This PR makes several optimizations to reduce CPU overhead, mostly by avoiding heap allocations and mutex acquisition. I've also attempted to make the functionality more general and logical:

  • nvte_load_value_on_device: A general function for copying a small amount of data to GPU in a CUDA Graph-friendly way. Unlike nvte_convert_pointers_to_tensor, it makes no assumptions that the data is a list of pointers.
  • tex.load_data_ptrs_on_device: Takes a list of tensors and puts their data pointers into a GPU buffer.
  • tex.transform_and_load_data_ptrs_on_device: Performs a user-specified transform on a list of tensors and puts the resulting data pointers into a GPU buffer. Currently it only supports scale swizzles on uniformly shaped tensors, but the transform names help make the contracts explicit.

With these changes, per-call CPU runtime has dropped from 70 us to 31 us on a GB200 node.

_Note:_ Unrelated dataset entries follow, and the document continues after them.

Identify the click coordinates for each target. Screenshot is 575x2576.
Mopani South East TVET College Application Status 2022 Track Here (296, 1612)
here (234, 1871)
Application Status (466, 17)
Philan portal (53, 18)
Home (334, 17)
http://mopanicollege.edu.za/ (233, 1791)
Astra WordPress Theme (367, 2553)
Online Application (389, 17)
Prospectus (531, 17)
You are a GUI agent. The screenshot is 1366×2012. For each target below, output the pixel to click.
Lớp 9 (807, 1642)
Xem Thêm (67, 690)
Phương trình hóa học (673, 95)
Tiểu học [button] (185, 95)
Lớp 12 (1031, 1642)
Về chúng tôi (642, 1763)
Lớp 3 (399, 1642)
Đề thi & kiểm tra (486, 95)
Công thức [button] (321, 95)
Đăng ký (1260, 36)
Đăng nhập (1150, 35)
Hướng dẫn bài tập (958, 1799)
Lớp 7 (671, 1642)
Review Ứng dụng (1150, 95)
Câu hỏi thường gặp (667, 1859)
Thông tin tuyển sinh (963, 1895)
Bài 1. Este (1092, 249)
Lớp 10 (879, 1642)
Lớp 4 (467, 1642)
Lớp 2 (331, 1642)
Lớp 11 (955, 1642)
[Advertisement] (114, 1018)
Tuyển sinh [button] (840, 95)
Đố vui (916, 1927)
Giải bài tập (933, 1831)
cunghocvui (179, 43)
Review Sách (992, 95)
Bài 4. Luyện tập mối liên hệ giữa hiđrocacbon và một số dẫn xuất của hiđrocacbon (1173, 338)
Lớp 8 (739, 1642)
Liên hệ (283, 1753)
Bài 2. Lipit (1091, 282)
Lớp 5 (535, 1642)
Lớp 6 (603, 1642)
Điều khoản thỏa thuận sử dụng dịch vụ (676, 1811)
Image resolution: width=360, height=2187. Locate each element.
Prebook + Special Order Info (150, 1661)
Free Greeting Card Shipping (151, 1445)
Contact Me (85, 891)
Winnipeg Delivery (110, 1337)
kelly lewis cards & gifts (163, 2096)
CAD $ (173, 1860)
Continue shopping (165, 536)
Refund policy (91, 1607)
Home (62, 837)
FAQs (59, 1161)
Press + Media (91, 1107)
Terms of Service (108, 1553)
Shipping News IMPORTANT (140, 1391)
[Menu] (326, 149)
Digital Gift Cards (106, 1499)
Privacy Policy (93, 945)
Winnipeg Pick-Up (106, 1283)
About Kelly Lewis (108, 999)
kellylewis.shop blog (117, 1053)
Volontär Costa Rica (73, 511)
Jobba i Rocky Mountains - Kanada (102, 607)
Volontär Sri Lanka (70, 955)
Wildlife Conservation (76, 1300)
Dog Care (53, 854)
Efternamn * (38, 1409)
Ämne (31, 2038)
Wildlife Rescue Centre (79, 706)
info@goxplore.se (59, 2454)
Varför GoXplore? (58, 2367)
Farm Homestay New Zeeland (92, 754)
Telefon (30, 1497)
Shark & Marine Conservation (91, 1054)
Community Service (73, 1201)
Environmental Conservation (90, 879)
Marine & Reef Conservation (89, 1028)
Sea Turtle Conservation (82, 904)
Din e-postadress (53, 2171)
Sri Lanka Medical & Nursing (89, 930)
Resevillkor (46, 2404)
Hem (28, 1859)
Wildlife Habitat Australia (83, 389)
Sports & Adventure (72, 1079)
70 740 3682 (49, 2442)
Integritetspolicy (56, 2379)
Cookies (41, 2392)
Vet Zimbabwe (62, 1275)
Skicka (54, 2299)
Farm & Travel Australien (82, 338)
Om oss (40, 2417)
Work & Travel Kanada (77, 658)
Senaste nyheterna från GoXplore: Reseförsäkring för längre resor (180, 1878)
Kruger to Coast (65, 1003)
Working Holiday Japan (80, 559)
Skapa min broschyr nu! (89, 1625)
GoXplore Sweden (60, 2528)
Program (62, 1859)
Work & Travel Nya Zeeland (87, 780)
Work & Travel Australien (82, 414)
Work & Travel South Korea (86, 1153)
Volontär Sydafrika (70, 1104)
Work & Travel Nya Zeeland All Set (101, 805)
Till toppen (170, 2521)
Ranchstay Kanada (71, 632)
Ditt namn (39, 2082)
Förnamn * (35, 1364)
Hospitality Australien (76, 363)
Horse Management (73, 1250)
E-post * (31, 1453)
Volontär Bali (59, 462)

This is progress toward #2897.

Type of change

  • Documentation change (change only to the documentation, either a fix or a new content)
  • Bug fix (non-breaking change which fixes an issue)
  • New feature (non-breaking change which adds functionality)
  • Breaking change (fix or feature that would cause existing functionality to not work as expected)
  • Infra/Build change
  • Code refactoring
  • Performance optimization

Changes

  • Add transformer_engine::Tensor::flat_2d_dims to compute first and last dims simultaneously
  • Generalize and rename nvte_load_value_on_device
  • Refactor and rename tex.load_data_ptrs_on_device and tex.transform_and_load_data_ptrs_on_device
  • Add internal wrapper class for NVTEShape with similar API as std::vector
  • Remove heap allocations in transformer_engine::SimpleTensor
  • Remove heap allocations in transformer_engine::Tensor shape functions
  • Add batched tensor allocation and deallocation to reduce mutex overhead
  • Avoid heap allocations in tensor checking functions

Checklist:

  • I have read and followed the contributing guidelines
  • The functionality is complete
  • I have commented my code, particularly in hard-to-understand areas
  • I have made corresponding changes to the documentation
  • My changes generate no new warnings
  • I have added tests that prove my fix is effective or that my feature works
  • New and existing unit tests pass locally with my changes

timmoon10 and others added 8 commits May 15, 2026 01:35
Avoid constructing temporary std::vector when converting NVTEBasicTensor to SimpleTensor. Avoid string operations in multi-tensor swizzle. Avoid temporary std::vector when checking scale tensors.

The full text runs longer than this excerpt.